The basic argument that Rafale was simply cheaper than Typhoon is interesting but without sounding too churlish, this is rather surprising, but reflective of the simple fact that for Dassault, the Indian competition was the last chance saloon.
We have discussed the numerous issues around the Rafale win but if it is as simple as price then the Eurofighter partners should simply reflect on the fact that it has been beaten by a worthy opponent, have some dignity and let the Indians bleed Dassault dry during the final negotiations over the next 6 or 7 months.
Volumes are one thing, sustaining a supply chain is another but actually making any money is entirely another!
Given that the only 18 Rafales will be built in France and therefore a likely number in Europe if the Typhoon had won perhaps it is not that big a loss. Typhoon still has a reasonably good chance of securing orders in Saudi Arabia and although the UAE deal might be a little shakier than it was before the Indian decision there is also Malaysia to consider.

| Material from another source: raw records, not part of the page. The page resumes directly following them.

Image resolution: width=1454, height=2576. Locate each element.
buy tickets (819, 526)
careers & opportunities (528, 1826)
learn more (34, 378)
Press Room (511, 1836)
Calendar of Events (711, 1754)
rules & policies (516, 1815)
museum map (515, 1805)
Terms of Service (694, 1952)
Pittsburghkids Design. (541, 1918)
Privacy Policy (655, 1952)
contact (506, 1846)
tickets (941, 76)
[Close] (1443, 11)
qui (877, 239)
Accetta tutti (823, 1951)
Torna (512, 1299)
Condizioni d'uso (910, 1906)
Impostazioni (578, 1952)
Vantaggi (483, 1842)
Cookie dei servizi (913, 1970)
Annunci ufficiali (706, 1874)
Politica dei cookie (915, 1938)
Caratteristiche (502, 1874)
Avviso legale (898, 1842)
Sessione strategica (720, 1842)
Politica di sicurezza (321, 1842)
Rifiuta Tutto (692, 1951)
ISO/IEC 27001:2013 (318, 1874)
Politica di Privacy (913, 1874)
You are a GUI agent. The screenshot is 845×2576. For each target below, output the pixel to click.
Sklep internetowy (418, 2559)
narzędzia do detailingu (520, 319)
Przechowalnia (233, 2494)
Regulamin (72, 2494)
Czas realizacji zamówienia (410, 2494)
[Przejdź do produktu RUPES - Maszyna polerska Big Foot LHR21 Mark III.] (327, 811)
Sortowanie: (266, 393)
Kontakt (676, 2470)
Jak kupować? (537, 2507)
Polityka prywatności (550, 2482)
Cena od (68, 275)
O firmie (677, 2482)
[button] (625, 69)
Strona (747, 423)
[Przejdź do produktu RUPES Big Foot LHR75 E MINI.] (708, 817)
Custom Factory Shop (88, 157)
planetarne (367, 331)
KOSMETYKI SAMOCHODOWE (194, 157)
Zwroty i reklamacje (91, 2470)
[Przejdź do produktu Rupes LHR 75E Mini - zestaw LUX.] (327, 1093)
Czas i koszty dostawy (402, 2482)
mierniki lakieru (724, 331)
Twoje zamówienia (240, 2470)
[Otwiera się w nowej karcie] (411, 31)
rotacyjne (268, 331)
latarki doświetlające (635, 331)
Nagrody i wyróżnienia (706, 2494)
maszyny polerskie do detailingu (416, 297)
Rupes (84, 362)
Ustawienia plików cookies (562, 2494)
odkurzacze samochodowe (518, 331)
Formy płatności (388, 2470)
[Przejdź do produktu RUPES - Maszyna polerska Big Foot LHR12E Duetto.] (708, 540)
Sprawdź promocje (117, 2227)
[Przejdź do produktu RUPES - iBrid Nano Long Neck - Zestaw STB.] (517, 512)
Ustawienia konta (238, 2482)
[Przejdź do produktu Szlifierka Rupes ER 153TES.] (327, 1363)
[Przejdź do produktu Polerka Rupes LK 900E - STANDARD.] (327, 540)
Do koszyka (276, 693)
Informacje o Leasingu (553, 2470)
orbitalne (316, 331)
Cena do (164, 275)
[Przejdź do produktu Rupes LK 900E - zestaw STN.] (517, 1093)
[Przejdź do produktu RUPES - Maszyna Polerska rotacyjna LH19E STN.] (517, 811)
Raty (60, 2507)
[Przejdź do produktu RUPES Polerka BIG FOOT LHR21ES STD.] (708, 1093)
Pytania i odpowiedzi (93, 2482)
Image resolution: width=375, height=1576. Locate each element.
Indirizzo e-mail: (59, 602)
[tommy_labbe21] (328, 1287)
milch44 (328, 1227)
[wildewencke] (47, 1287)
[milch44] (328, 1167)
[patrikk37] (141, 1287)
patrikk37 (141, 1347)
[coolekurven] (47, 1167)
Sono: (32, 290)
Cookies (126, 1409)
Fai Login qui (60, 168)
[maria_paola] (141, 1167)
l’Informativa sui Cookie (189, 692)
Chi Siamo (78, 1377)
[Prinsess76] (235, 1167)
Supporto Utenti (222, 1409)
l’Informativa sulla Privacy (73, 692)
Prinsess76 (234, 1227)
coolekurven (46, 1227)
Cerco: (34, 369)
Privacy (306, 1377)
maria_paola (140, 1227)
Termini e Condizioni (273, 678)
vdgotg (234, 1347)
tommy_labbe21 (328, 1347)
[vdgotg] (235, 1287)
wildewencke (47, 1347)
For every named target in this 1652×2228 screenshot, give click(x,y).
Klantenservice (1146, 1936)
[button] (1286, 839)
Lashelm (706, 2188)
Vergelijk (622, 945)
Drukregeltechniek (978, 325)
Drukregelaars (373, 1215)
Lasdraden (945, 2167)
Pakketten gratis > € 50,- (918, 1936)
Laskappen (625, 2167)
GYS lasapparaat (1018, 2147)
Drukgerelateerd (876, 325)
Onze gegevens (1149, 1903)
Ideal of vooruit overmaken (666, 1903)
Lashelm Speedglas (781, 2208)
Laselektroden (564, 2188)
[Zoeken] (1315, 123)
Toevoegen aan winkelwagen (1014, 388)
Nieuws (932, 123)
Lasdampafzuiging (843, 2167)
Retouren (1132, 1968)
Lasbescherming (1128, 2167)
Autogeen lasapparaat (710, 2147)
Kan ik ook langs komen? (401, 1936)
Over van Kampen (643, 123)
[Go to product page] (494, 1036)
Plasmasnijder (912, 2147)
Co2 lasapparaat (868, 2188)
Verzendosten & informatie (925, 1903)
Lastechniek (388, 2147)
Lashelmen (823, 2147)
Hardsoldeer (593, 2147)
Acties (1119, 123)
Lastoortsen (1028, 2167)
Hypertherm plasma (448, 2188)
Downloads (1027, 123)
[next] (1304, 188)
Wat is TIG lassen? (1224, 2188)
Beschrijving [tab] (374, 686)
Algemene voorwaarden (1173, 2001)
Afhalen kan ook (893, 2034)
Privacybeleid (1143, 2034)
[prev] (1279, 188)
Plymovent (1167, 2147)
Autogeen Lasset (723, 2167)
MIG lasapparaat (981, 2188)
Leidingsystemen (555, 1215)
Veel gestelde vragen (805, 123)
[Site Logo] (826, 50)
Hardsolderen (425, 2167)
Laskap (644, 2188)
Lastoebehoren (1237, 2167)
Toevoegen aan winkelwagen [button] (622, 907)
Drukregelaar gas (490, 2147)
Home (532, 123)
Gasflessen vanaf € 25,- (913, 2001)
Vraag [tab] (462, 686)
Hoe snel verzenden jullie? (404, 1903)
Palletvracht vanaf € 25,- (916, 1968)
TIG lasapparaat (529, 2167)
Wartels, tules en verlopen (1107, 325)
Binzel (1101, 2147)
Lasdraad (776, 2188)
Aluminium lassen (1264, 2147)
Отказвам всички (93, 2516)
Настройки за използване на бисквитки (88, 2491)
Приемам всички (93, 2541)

None of these of course add up to the Indian deal and we must also not forget the Brazilian competition which must now be seen as at least shifting towards Rafale.
With BAE and Dassault moving towards a collaborative project on a MALE UAV the big loser is EADS/Cassidian.
BAE also have the F35
There seems very little appetite to put development money into Typhoon for the AESA, weapons integration, conformal fuel tanks and thrust vectoring so how does the lack of another large export customer affect this development path?
Rafale’s future looks bright, what of Typhoon?